I just read in one of those inspirational/motivational e-mails that I get that you shouldn't wallow or exist in self-pity but just allow a certain amount of time to express your negative experiences and then stop it. So I'm using this site today as that vehicle.
I am still experiencing feelings of powerlessness and doubt but at the same time, I am getting "signs" in insignificant ways that seemingly God is doing to tell me to press on and to not give up. I am spiritually mature enough to know that he is setting me up for a blessing. I am still scared sh*tless and afraid that the cab company will read into my ADHD as something out of sorts, or whatever their imaginations can come up with. It's my third day and I've yet to come close to the lease owed on the car, which is due Monday. The truth is, they will have to ask for the keys of the cab in order for me to stop trying because I am not going to quit. Instead, what I don't understand about the map, I'm going to march into thier office and ask instead of avoiding certain addresses and shuddering in my cab out of frustration. Sometimes the ADHD can be comical, if you look at it that way.
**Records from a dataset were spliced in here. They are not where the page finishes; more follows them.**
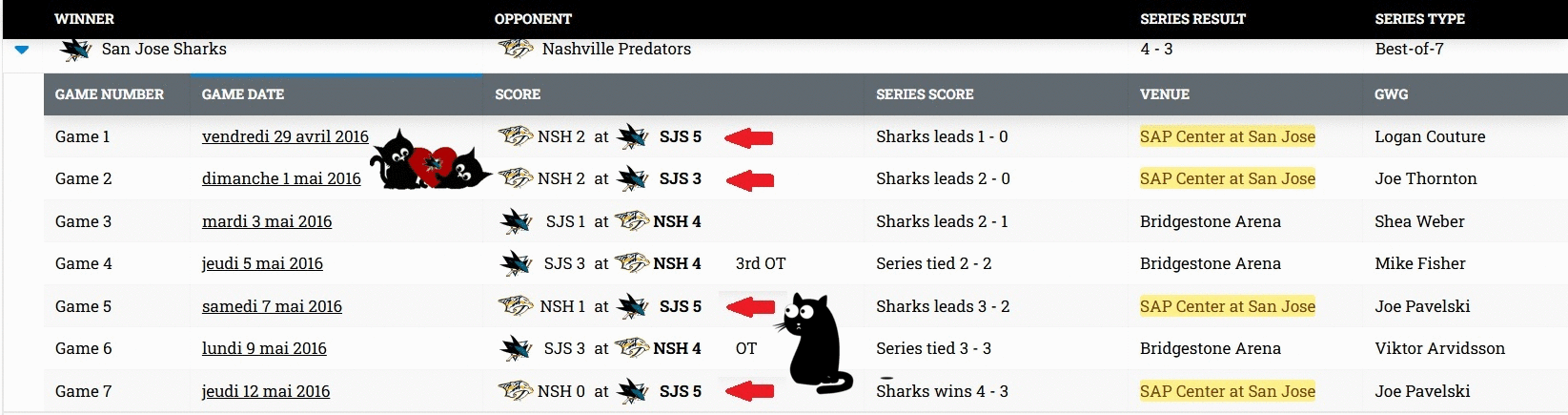1568x415 pixels.
Task: Click the red arrow in Game 7 row
Action: (x=749, y=391)
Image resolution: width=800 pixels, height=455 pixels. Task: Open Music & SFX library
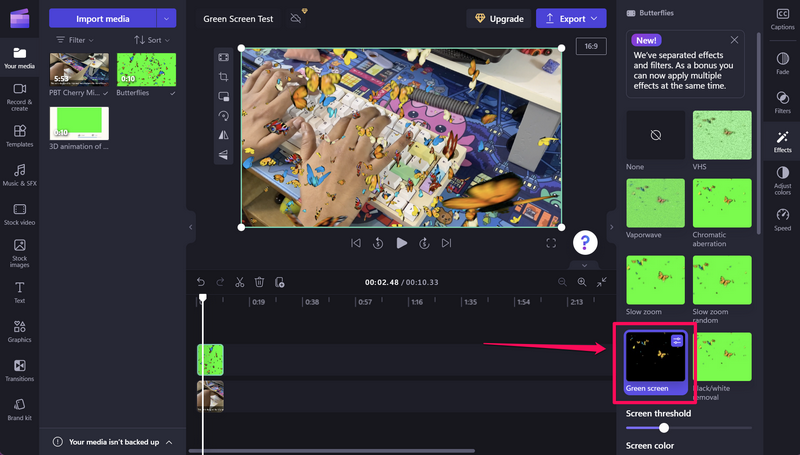19,176
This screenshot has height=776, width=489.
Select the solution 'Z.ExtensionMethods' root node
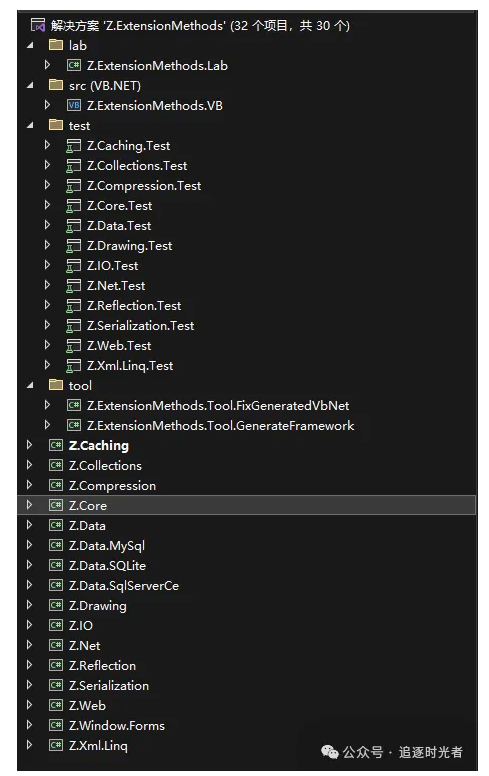pos(200,25)
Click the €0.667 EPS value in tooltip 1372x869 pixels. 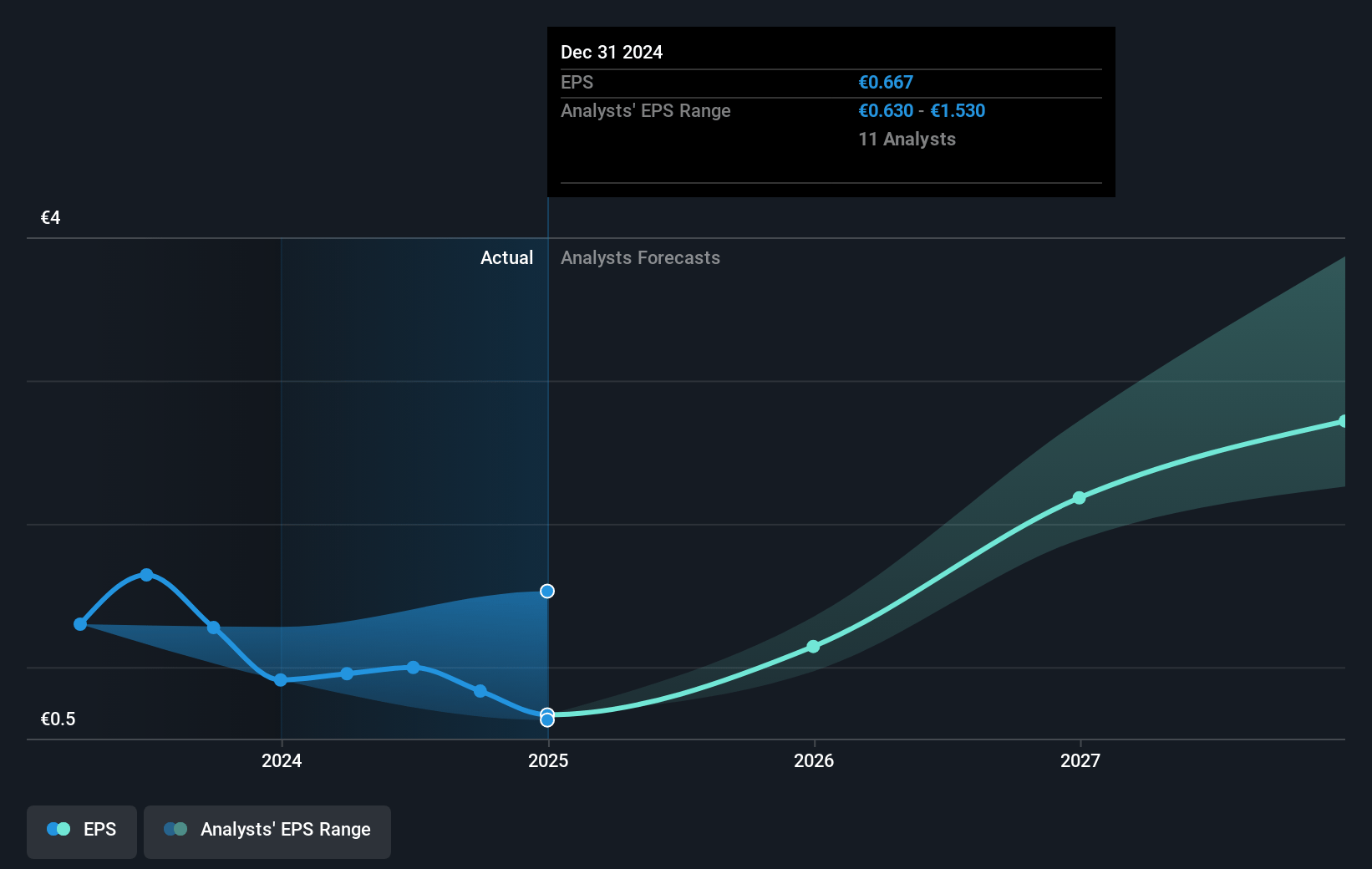[x=886, y=83]
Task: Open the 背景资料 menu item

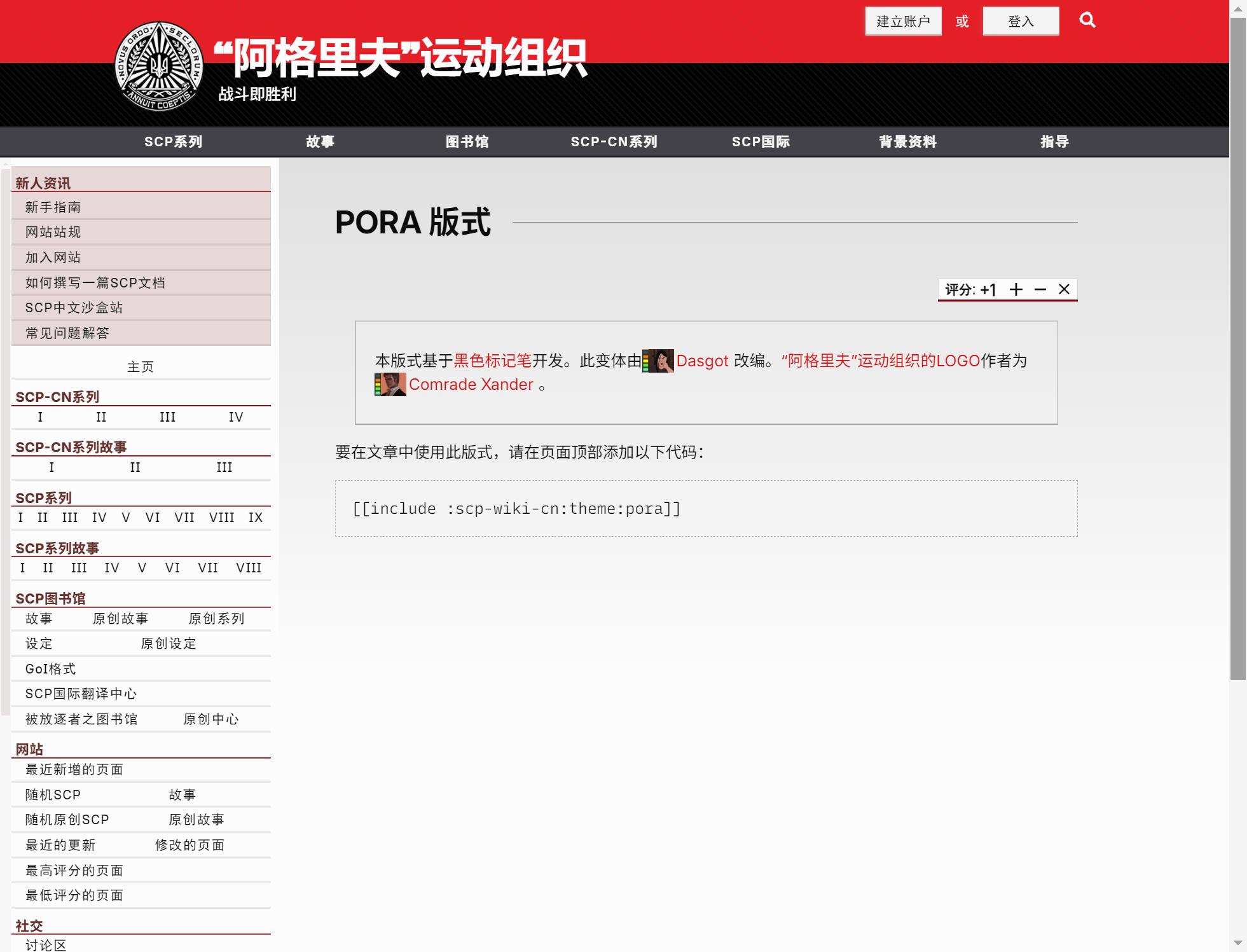Action: (907, 142)
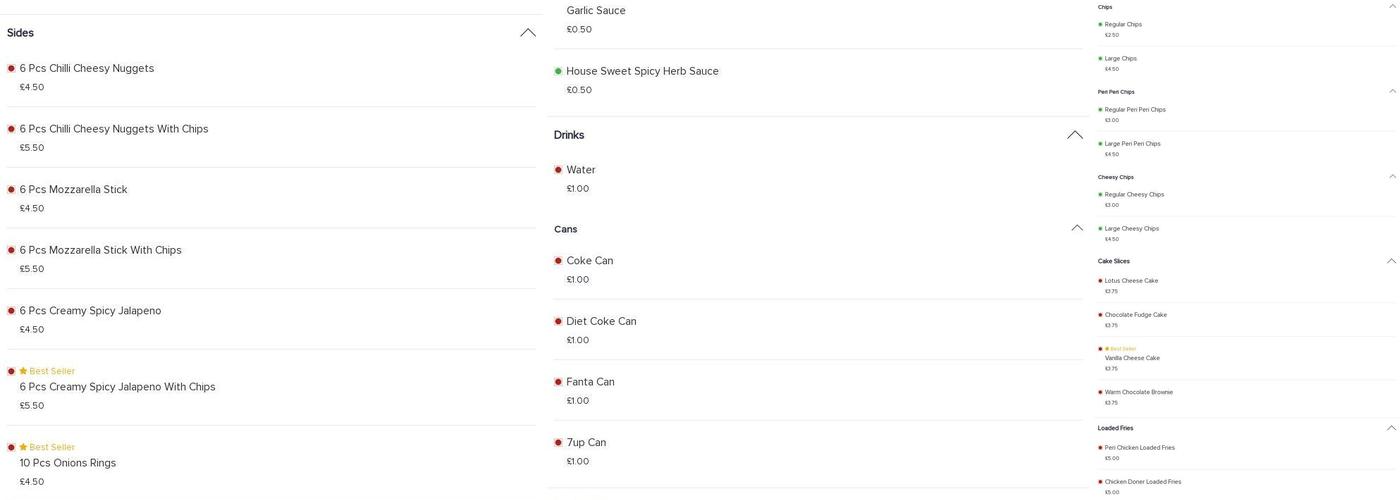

I need to appreciate the opportunity given me and give it my all because last year, due to being unfairly fired and my drug use, I was sleeping in a van with my dog at a mechanic shop. When I think about that, I push myself and that goes into overdrive, producing a lot of anxiety. I'm learning to breathe to relax and trying to give myself a break and be slow if I need to be. Riverside is such a hard town to taxi in but in time I know I can do it. I plan to put in hopefully 12 hours or so and make as much as possible. Thank you all for your support and continue to pray that I do well today.